Build-a-Baby gets patented by 23andMe. Cue outrage. - fortepianissimo
http://pandodaily.com/2013/10/02/build-a-baby-gets-patented-by-23andme-cue-outrage/

======
a_bonobo
I think this is more gimmick than anything else, like most of the services
personal genomics companies provide.

SNPs don't tell you much about a person's perceived "beauty" and probably tell
you only little about disease risks, and there are myriads of problems in the
current literature of SNP-associations. Many associations (which go into this
baby predictor thing) turn out to be unreproducible once you check a more
diverse, or a bigger set of humans for associations. If you search Google
Scholar for "failure to replicate GWAS" you'll get 1940 results for 2013
alone.

The only predictions that work are the phenotypes you get from your population
history: eye color, hair color, skin color etc. But to predict that you don't
need SNPs, you only need eyes. That's also cheaper.
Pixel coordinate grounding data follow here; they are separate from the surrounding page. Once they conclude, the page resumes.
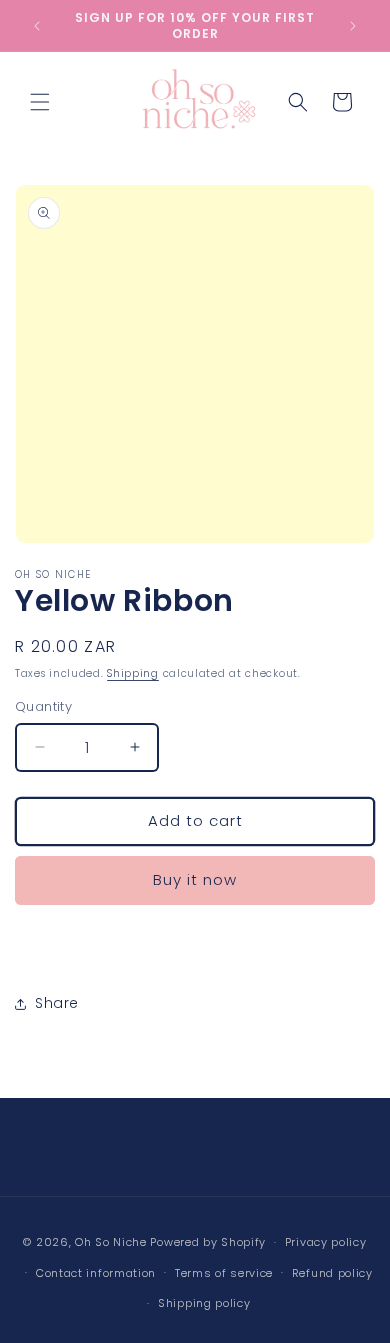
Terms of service (224, 1273)
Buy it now (195, 879)
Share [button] (57, 1003)
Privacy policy (326, 1242)
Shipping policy (204, 1303)
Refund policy (332, 1273)
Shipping (133, 673)
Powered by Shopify (208, 1242)
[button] (40, 102)
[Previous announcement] (37, 26)
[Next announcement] (353, 26)
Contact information (96, 1273)
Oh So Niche (111, 1242)
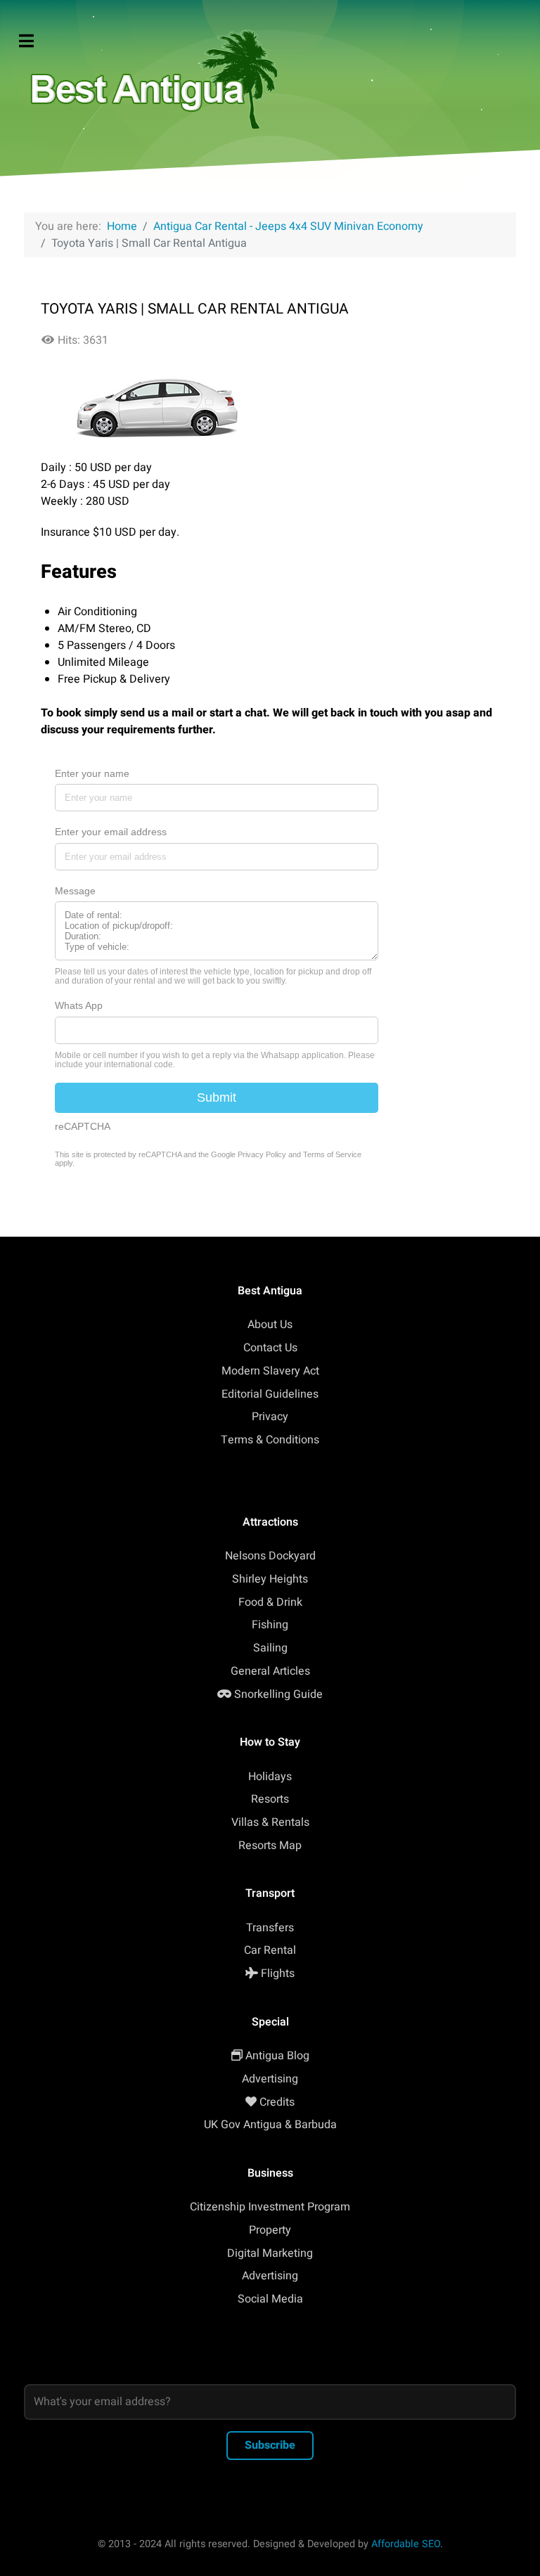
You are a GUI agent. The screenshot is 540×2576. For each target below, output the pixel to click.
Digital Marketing (270, 2253)
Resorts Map (270, 1845)
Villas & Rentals (270, 1822)
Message (75, 890)
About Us (270, 1324)
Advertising (270, 2079)
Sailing (270, 1648)
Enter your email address (111, 832)
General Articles (270, 1671)
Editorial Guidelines (270, 1394)
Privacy (270, 1416)
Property (270, 2230)
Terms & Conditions (270, 1439)
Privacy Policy (262, 1154)
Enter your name (92, 773)
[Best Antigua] (150, 75)
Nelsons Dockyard (270, 1555)
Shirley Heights (270, 1579)
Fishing (270, 1624)
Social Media (270, 2299)
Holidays (270, 1776)
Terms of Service (332, 1154)
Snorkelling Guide (278, 1694)
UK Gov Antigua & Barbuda (270, 2124)
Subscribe (270, 2445)
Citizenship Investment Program (270, 2206)
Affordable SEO (405, 2544)
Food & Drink (270, 1602)
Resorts (270, 1799)
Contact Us (270, 1347)
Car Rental (270, 1950)
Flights (278, 1973)
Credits (277, 2102)
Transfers (270, 1927)
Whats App (79, 1005)
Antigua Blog (277, 2055)
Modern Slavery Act (270, 1371)
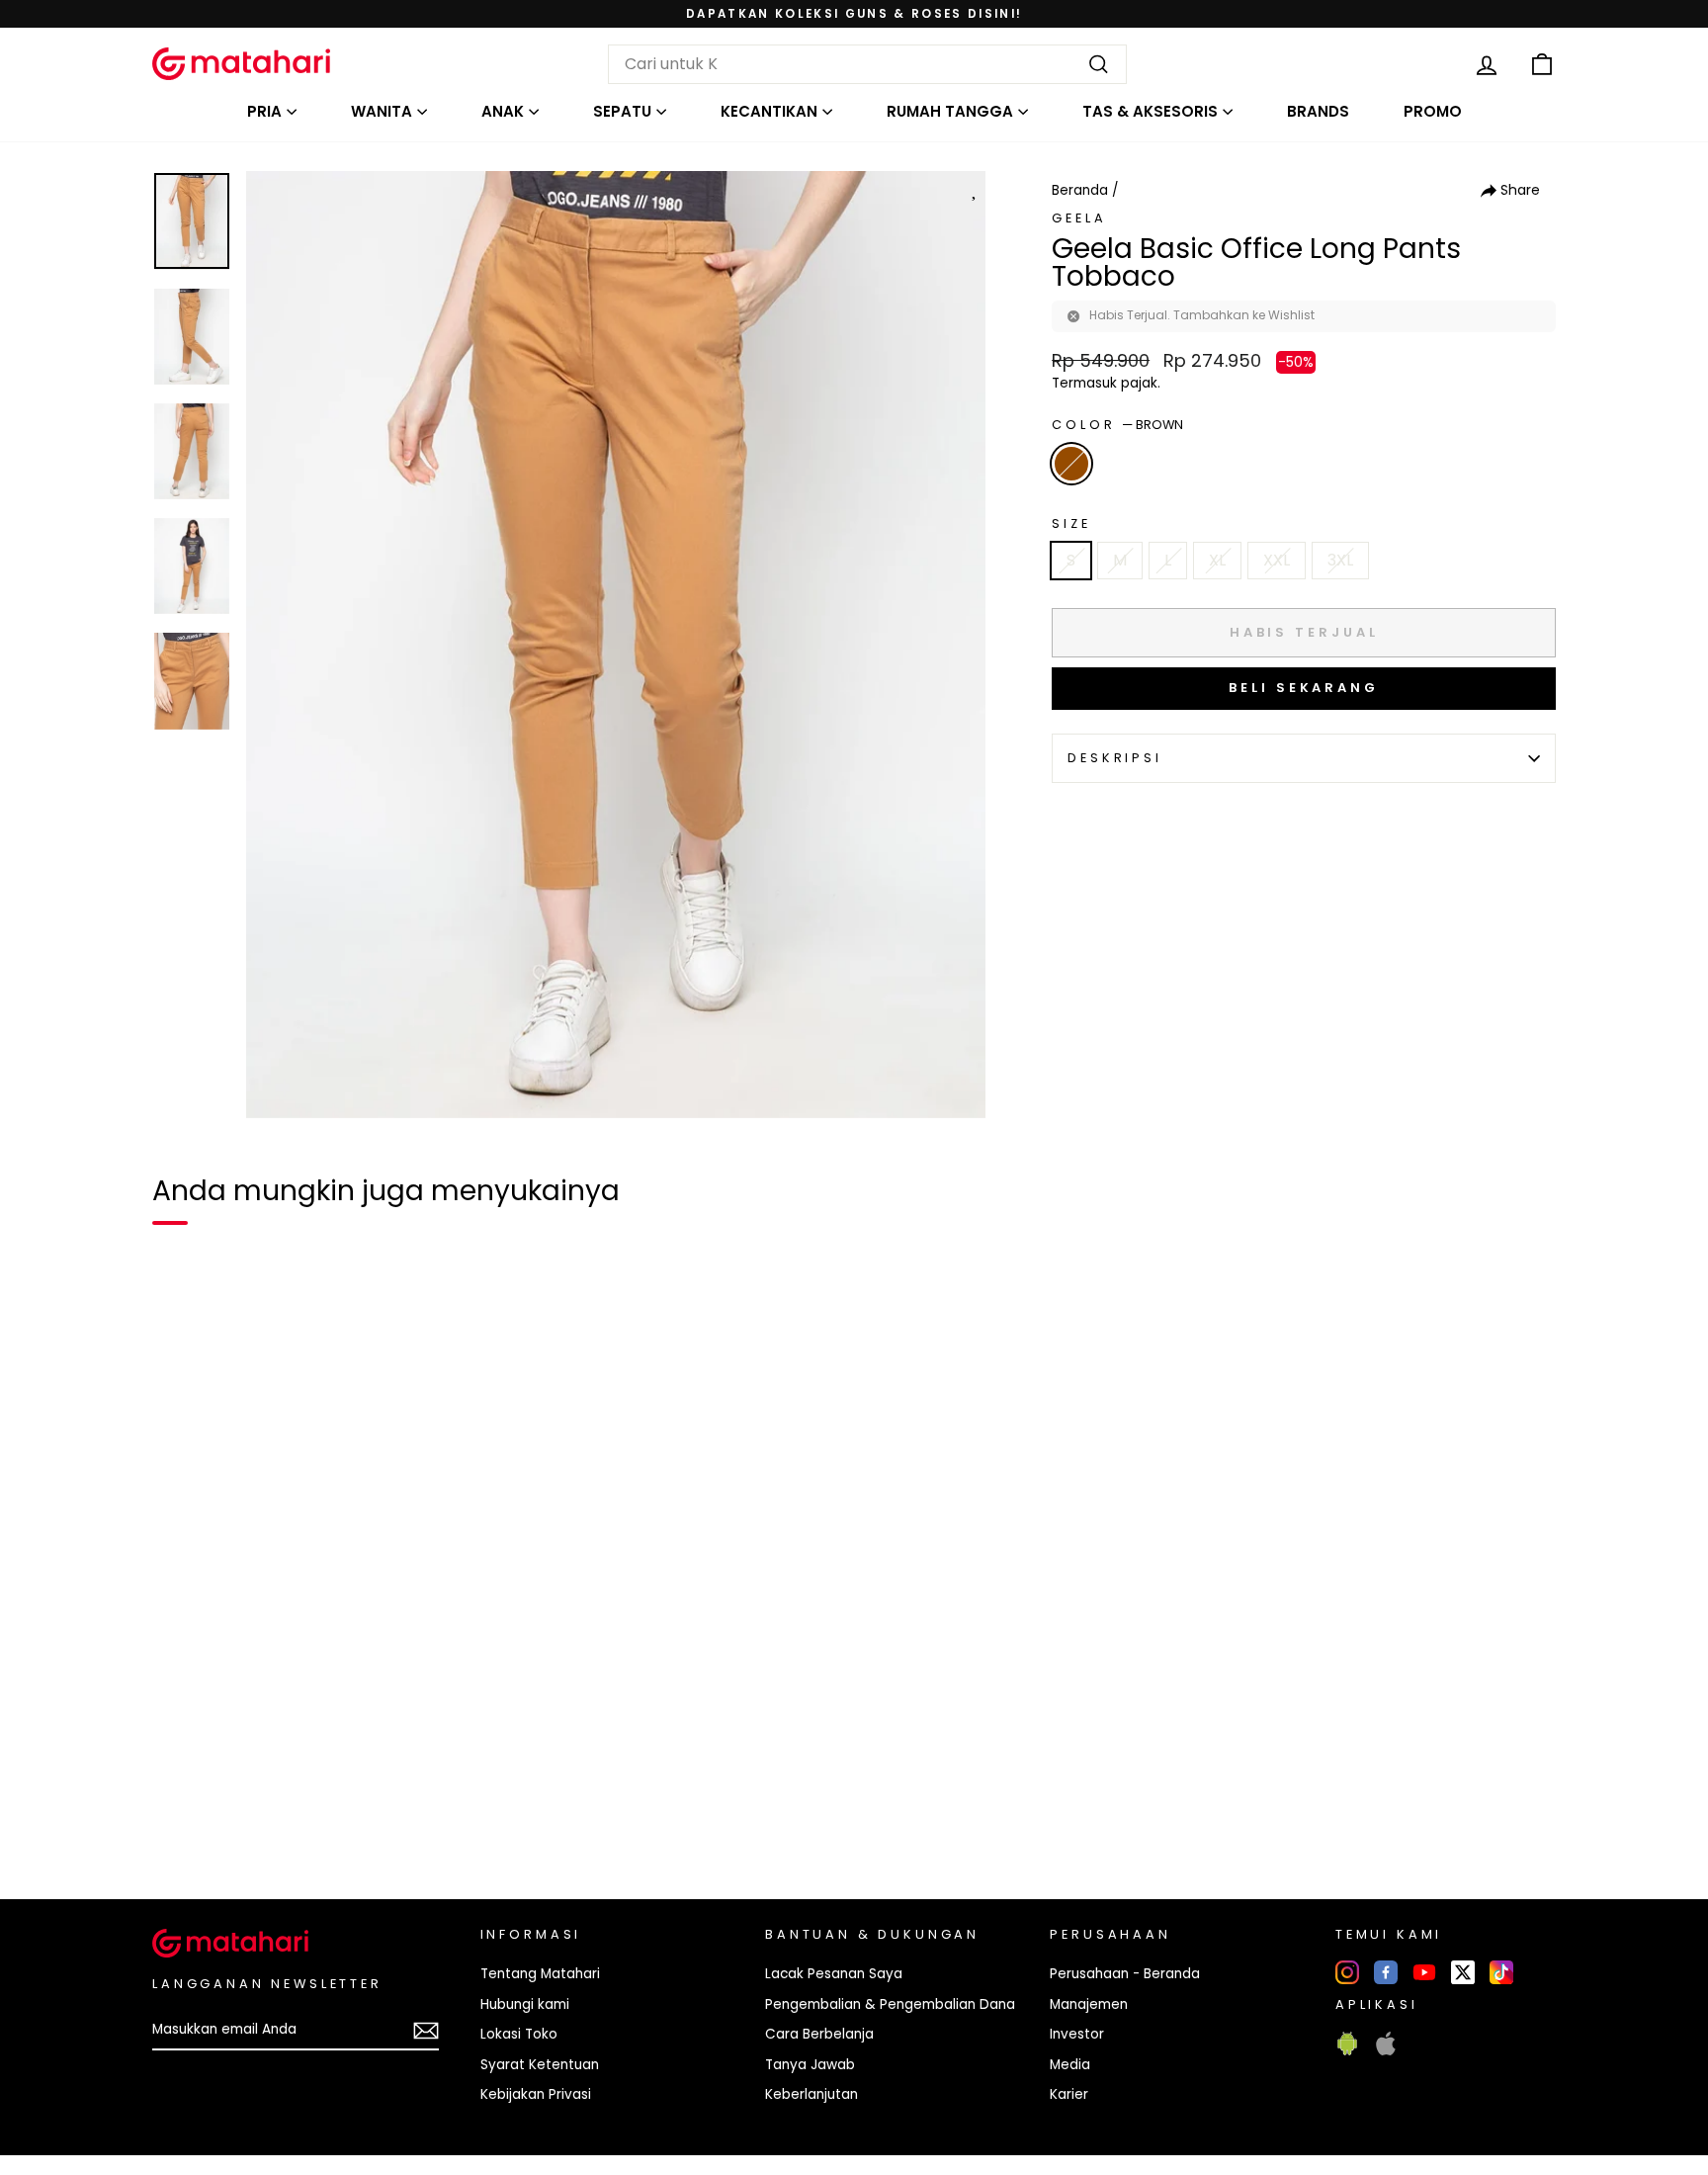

Edit: I'm not saying that GWAS are crap all in all - they're useful in science
in identifying candidate regions which may harbor genes related to favorable
traits like resistance to a certain disease etc. They're just not very useful
overall for private customers.

------
matthewbaker
Reading this comments constitutes an NDA signature:

Wrap a dating service around this and we can finally bring back the eugenics
movement.

OkSuperiorRace.com? PlentyofPerfects.com? eSuperhumanarmony.com?

With your special financial contribution, we can make this dream come true!